* **抽出テキスト**
広尾では自由診療でしたから、保険診療は10年ぶり、病院勤務や当直は30年ぶりです。まさかこの歳になって保険診療の医師に戻るとは思っていませんでした。
自由診療に慣れた視点から、保険診療の特徴について考えます。
医学モデル
Bio-psycho-socialな視点では、保険診療は当然のことながらBio(医学モデル)が中心で、心理および社会的な視点は医学モデルを補助する役割を果たしています。
多職種からなる医療チームを医師が統括しています。
ソーシャルワーカーが他機関からの紹介を受け付け、サイコソーシャルな背景をインテークします。
心理士が検査などで心理アセスメントを行います。
それらの情報を手がかりにして医師が医学的病名を診断します。
診断名に基づいて、治療計画が立てられます。
と言っても薬物療法が中心で、本人や家族への心理社会的治療は補足的にしか行われていません。
医学モデルによる治療(支援)は診断と処方がメインで、医師によって独占されています。その結果、医師が医療チーム全体の責任とリーダーシップをもつことになります。
薬への依存
昨年の1月にいずみ医院で外来診療を始めた頃にはまだ患者の数も少なく、生活や病歴を詳しく伺い、心理社会的治療に時間をかけることもできました。
しかし、患者の数が増えるにつれ、ひとりの方に割ける時間が限られ、じっくり話を聴けなくなりました。すると、処方箋をきることしかできなくなります。治療手段として薬物に頼らざるを得なくなります。

* **課題の目標**
保険診療に関する文章を、最後の文の後から書き継いでください。 この先の記録は、保険診療に関する文章とは関係がありません。

* **表示データ**
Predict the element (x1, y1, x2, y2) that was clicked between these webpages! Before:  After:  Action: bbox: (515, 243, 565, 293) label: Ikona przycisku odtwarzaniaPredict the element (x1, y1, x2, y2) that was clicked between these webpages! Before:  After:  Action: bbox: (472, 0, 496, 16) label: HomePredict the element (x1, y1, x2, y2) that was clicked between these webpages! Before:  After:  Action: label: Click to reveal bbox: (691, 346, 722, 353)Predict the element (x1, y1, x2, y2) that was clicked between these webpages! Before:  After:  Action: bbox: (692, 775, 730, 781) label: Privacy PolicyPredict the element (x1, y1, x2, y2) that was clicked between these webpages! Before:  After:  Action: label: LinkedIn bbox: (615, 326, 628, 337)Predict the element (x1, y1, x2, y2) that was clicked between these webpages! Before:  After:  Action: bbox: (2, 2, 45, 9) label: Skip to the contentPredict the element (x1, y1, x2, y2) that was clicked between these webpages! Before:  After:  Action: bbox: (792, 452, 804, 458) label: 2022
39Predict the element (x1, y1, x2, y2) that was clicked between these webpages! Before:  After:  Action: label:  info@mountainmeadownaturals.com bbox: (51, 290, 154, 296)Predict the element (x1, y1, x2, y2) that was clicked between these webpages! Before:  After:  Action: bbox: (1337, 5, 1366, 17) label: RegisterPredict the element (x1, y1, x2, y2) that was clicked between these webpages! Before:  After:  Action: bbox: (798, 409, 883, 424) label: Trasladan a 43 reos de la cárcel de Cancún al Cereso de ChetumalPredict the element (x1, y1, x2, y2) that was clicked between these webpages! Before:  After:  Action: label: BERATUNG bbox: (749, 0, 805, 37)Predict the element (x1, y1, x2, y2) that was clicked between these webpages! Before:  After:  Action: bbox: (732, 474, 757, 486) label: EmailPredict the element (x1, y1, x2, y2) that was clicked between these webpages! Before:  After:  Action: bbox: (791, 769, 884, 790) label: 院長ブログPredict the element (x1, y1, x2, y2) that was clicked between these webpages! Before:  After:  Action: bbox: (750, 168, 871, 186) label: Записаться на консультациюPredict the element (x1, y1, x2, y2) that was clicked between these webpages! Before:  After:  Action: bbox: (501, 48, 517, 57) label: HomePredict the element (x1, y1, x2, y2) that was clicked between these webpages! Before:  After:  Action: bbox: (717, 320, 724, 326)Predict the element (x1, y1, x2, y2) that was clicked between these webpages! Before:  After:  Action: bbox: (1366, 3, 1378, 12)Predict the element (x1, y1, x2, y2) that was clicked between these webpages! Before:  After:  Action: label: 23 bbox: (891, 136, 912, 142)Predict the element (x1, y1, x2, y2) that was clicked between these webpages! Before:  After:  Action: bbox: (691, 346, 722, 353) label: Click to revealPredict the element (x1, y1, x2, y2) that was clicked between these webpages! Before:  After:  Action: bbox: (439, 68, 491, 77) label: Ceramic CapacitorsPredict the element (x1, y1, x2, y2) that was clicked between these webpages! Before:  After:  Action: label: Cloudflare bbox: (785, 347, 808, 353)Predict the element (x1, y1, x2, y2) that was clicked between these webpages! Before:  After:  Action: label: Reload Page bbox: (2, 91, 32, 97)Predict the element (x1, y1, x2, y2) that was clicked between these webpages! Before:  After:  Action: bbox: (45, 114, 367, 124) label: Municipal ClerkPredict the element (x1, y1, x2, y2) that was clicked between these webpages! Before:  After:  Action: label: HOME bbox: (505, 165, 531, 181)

* **課題への解答**
何年も受診し分厚くなっているカルテを見ると、何年も長期間に渡り同じ薬を処方されています。症状も安定しているので減薬を提案しても、「同じ薬をお願いします」と言われてしまいます。説得して減薬すると、次の受診時には「調子が悪くなりました」と訴え、元の処方に戻さざるを得ません。
患者側も、医者側も、薬物に依存せざるを得ない状況にあります。
当事者として、支援者の良心としても、丁寧な社会心理的治療を目指したいと願います。
しかし、そのためには時間をかけた支援者のトレーニングと、時間をかけた丁寧な支援が必要になります。その体制が十分に整わないと、経済効率に長けている薬物治療が優先されてしまいます。そのバックには製薬会社と日本医師会のロビイングによる現行の医療保険制度があります。
そのような制約の中で、細々と行う社会心理的治療が見えてきました。
保険医療のメリットは、比較的安価に医療を受け続けることです。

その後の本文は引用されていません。